Favorite new song: Our God (Tomlin)
Songs destined for worship: Our God (Tomlin), You Alone Can Rescue (Redman), Where the Spirit of the Lord is (Tomlin and Nockels)
Brought-me-to-tears-beautiful (both during the weekend and while listening recently): Healing is in Your Hands (Nockels)
Great version of recently released song: How He Loves (Crowder)
Taking Me Back-song: With Everything (Hillsong United)

A note on that last one; Hillsong had two concerts for the late-night sessions, and we were in the second one. This recording is from that second one. This is the last song they played. There's a break where the crowd starts up with the war cry. They start off kind of weak, but then it solidifies like the third time through. That's the moment when I started singing. You can hear me on the CD. That's how intense of a moment it was. Hundreds of feet from the crowd mics. Just an absolutely incredible moment in time, and now it's captured forever so I can listen to it whenever I want and remember how I felt. Just incredible.

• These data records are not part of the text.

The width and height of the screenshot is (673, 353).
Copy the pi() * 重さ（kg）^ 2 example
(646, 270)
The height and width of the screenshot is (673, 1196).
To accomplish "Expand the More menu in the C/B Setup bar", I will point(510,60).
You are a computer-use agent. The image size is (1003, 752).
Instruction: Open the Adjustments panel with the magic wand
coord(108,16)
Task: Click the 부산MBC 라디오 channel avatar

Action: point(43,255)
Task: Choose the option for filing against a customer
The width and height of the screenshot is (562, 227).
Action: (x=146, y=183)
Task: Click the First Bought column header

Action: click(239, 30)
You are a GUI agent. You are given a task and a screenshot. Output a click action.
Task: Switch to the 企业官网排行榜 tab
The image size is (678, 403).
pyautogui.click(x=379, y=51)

As you can see, there's no way I can be objective with it, but to me, the CD sounds perfectly mixed, and is so close to what I remember experiencing during the weekend that it's as if they were standing next to me with a microphone all weekend long. I'm always amazed by what a live sound engineer can do, and way, way more impressed when that engineer manages to capture the sound and feel of a live performance onto a recording without losing anything, and to me, it feels like that's what Awakening is. Again, I can't hear any of these songs without having flashbacks, so perhaps I'm just way too close to it, but I highly, highly recommend you go iTunes it. At the very least, get the ones that I said are destined to be used by the church corporate, because you're probably going to be hearing them soon anyway.

Thursday, March 4

Gig: Artisan Caffe, March 5th

So I guess bit of information I can add to the collective knowledge of the internet is this: whenever I have a gig, I'll post my setup! If I get a lot of gigs, as I'm hoping, that might not be practical, but as of now I can at least let you know how it's going down.

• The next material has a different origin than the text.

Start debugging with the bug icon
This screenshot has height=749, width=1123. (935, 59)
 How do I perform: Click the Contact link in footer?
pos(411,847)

So, for my first post, here's the setup, except imagine it in a coffee shop, rather than my basement:


I'll be mostly on acoustic, but I do have two songs (I'm Gonna Find Another You - John Mayer, and I Shall Not Walk Alone - Ben Harper) that I'll play some sweet, sweet, solo electric on. Speaking of, has anyone else noticed that you can get a real soulful, jazzy, bluesy clean tone from engaging the neck and middle pickups and playing it clean? I don't usually like the mid-pickup settings, I find them to be kind of gimmicky-sounding, but it's exactly the tone I was looking for on the Ben Harper song. When I'm playing softly, finger-style, it's smooth and soulful, with no quack. Interesting. In either case, my electric setup is just, real simply, Strat -> tuner -> Blues Jr., and it's exactly what I need.

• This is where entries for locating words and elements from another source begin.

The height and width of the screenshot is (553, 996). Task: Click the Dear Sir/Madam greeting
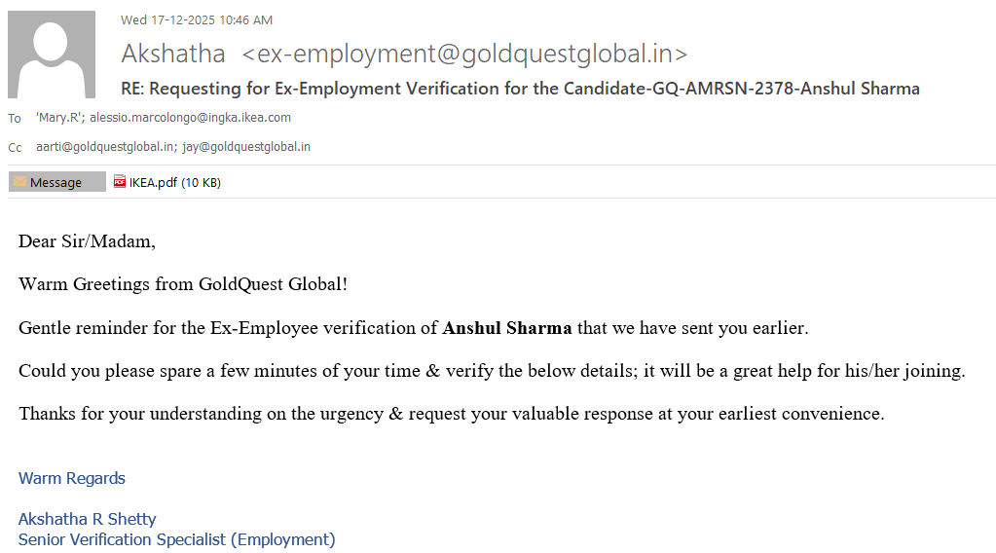[87, 241]
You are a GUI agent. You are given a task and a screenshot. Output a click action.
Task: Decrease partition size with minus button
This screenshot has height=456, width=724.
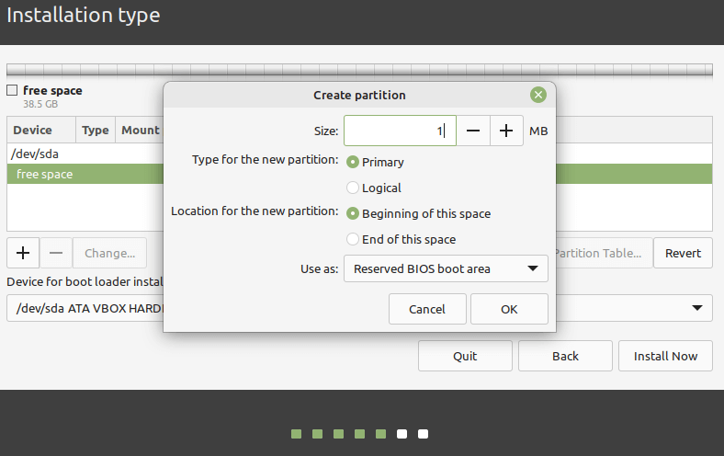pos(473,131)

The other interesting thing I can talk about is my pedalboard for this event.


It's not too much changed from what I'd consider a standard acoustic pedalboard, at least not too different from what I'll usually run, but the chain is Breedlove -> Fishman Aura -> Boss GE-7 -> Ernie Ball Volume Pedal -> Boss DD-7 (with tap tempo) -> PA. The DD-7 is being used solely for it's looping capabilities, and I'm using the GE-7 exactly as it's shown, giving me a slight boost and adding some upper frequencies to give me a nice, cutting tone for adding in some lead lines over a loop. For instance, I'm trying to mimic an harmonica when I do "Shelter From the Storm" by Dylan, or just trying to add some mandolin-like lines into some of my various folk songs. The Aura pedal is always on, and the volume will let me control, well, my volume, as I need a big, bassy sound for finger-picking, but it quickly gets to be way too much when strumming. Simply playing with the volume works perfectly, giving me defined chords at a lesser volume and a big finger-picked sound at full-volume. And also, I'm doing Glen Hansard's Say it To Me Now, so I'll be cutting the guitar's volume completely at that point, and yelling without a mic. It's going to be great!

Anyway, I've got two and a half hours to fill tomorrow night, so wish me luck!